• **Dataset entries**:
++++
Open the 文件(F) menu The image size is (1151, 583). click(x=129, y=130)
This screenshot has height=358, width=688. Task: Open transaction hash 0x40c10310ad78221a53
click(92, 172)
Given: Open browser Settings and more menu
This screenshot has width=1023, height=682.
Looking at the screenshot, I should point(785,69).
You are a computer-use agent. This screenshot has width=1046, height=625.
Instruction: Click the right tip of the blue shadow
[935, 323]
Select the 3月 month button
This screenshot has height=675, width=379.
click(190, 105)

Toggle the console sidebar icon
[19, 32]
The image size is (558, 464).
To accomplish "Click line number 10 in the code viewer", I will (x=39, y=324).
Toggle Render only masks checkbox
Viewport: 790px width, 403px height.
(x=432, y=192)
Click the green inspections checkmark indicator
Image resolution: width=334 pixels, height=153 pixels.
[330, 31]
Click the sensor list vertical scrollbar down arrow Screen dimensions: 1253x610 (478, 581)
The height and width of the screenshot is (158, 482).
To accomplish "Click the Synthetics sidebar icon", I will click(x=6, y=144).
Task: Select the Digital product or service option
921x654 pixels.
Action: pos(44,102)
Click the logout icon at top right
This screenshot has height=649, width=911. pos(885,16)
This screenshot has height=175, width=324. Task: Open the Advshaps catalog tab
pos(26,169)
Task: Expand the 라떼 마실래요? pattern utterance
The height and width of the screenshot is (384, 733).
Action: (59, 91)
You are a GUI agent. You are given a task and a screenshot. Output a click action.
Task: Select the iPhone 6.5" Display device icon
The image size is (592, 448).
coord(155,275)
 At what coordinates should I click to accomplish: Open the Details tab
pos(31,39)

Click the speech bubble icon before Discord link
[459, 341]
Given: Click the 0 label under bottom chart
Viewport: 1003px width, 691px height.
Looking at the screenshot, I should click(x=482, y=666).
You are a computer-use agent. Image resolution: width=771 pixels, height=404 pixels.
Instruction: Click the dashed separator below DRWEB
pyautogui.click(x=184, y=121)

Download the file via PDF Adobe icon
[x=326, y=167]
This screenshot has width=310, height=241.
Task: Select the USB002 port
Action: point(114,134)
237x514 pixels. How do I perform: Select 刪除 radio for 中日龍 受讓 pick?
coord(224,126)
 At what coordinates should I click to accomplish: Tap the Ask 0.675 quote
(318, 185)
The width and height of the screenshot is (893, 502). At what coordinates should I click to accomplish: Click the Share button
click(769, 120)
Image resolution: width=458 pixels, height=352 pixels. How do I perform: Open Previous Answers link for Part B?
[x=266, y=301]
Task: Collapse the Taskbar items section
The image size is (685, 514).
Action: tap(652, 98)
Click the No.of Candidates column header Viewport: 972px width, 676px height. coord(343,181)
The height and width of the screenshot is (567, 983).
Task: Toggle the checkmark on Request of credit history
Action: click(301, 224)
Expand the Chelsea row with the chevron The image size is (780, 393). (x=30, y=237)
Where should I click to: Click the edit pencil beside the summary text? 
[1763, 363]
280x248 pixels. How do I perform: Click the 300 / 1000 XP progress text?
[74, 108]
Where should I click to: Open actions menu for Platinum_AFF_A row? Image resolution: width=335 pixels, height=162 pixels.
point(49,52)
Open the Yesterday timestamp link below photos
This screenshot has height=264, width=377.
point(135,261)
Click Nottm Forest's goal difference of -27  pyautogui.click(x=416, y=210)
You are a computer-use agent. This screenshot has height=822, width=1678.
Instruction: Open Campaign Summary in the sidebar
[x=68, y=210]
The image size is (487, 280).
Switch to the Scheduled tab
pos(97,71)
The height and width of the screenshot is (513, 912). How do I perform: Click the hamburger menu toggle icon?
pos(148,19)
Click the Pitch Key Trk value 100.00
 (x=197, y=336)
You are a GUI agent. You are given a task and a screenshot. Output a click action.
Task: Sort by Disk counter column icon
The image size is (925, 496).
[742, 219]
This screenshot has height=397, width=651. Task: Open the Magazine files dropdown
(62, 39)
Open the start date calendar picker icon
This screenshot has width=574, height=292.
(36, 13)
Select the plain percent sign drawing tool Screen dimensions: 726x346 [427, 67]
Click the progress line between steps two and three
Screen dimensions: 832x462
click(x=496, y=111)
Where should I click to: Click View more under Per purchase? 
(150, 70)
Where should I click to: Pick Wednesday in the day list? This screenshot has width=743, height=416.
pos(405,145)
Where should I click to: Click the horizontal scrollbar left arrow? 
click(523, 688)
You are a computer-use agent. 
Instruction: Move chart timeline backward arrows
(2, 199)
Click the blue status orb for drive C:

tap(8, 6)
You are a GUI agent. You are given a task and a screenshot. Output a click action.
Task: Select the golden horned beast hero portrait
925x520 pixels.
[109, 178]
++++
• **Instructions to follow**: All of the records above should be copied exactly.

• **Solution for this exercise**:
Open the 文件(F) menu The image size is (1151, 583). click(x=129, y=130)
This screenshot has height=358, width=688. Task: Open transaction hash 0x40c10310ad78221a53
click(92, 172)
Given: Open browser Settings and more menu
This screenshot has width=1023, height=682.
Looking at the screenshot, I should point(785,69).
You are a computer-use agent. This screenshot has width=1046, height=625.
Instruction: Click the right tip of the blue shadow
[935, 323]
Select the 3月 month button
This screenshot has height=675, width=379.
click(190, 105)

Toggle the console sidebar icon
[19, 32]
The image size is (558, 464).
To accomplish "Click line number 10 in the code viewer", I will (x=39, y=324).
Toggle Render only masks checkbox
Viewport: 790px width, 403px height.
(x=432, y=192)
Click the green inspections checkmark indicator
Image resolution: width=334 pixels, height=153 pixels.
[330, 31]
Click the sensor list vertical scrollbar down arrow Screen dimensions: 1253x610 (478, 581)
The height and width of the screenshot is (158, 482).
To accomplish "Click the Synthetics sidebar icon", I will click(x=6, y=144).
Task: Select the Digital product or service option
921x654 pixels.
Action: pos(44,102)
Click the logout icon at top right
This screenshot has height=649, width=911. pos(885,16)
This screenshot has height=175, width=324. Task: Open the Advshaps catalog tab
pos(26,169)
Task: Expand the 라떼 마실래요? pattern utterance
The height and width of the screenshot is (384, 733).
Action: (59, 91)
You are a GUI agent. You are given a task and a screenshot. Output a click action.
Task: Select the iPhone 6.5" Display device icon
The image size is (592, 448).
coord(155,275)
 At what coordinates should I click to accomplish: Open the Details tab
pos(31,39)

Click the speech bubble icon before Discord link
[459, 341]
Given: Click the 0 label under bottom chart
Viewport: 1003px width, 691px height.
Looking at the screenshot, I should click(x=482, y=666).
You are a computer-use agent. Image resolution: width=771 pixels, height=404 pixels.
Instruction: Click the dashed separator below DRWEB
pyautogui.click(x=184, y=121)

Download the file via PDF Adobe icon
[x=326, y=167]
This screenshot has width=310, height=241.
Task: Select the USB002 port
Action: point(114,134)
237x514 pixels. How do I perform: Select 刪除 radio for 中日龍 受讓 pick?
coord(224,126)
 At what coordinates should I click to accomplish: Tap the Ask 0.675 quote
(318, 185)
The width and height of the screenshot is (893, 502). At what coordinates should I click to accomplish: Click the Share button
click(769, 120)
Image resolution: width=458 pixels, height=352 pixels. How do I perform: Open Previous Answers link for Part B?
[x=266, y=301]
Task: Collapse the Taskbar items section
The image size is (685, 514).
Action: tap(652, 98)
Click the No.of Candidates column header Viewport: 972px width, 676px height. coord(343,181)
The height and width of the screenshot is (567, 983).
Task: Toggle the checkmark on Request of credit history
Action: click(301, 224)
Expand the Chelsea row with the chevron The image size is (780, 393). (x=30, y=237)
Where should I click to: Click the edit pencil beside the summary text? 
[1763, 363]
280x248 pixels. How do I perform: Click the 300 / 1000 XP progress text?
[74, 108]
Where should I click to: Open actions menu for Platinum_AFF_A row? Image resolution: width=335 pixels, height=162 pixels.
point(49,52)
Open the Yesterday timestamp link below photos
This screenshot has height=264, width=377.
point(135,261)
Click Nottm Forest's goal difference of -27  pyautogui.click(x=416, y=210)
You are a computer-use agent. This screenshot has height=822, width=1678.
Instruction: Open Campaign Summary in the sidebar
[x=68, y=210]
The image size is (487, 280).
Switch to the Scheduled tab
pos(97,71)
The height and width of the screenshot is (513, 912). How do I perform: Click the hamburger menu toggle icon?
pos(148,19)
Click the Pitch Key Trk value 100.00
 (x=197, y=336)
You are a GUI agent. You are given a task and a screenshot. Output a click action.
Task: Sort by Disk counter column icon
The image size is (925, 496).
[742, 219]
This screenshot has height=397, width=651. Task: Open the Magazine files dropdown
(62, 39)
Open the start date calendar picker icon
This screenshot has width=574, height=292.
(36, 13)
Select the plain percent sign drawing tool Screen dimensions: 726x346 [427, 67]
Click the progress line between steps two and three
Screen dimensions: 832x462
click(x=496, y=111)
Where should I click to: Click View more under Per purchase? 
(150, 70)
Where should I click to: Pick Wednesday in the day list? This screenshot has width=743, height=416.
pos(405,145)
Where should I click to: Click the horizontal scrollbar left arrow? 
click(523, 688)
You are a computer-use agent. 
Instruction: Move chart timeline backward arrows
(2, 199)
Click the blue status orb for drive C:

tap(8, 6)
You are a GUI agent. You are given a task and a screenshot. Output a click action.
Task: Select the golden horned beast hero portrait
925x520 pixels.
[109, 178]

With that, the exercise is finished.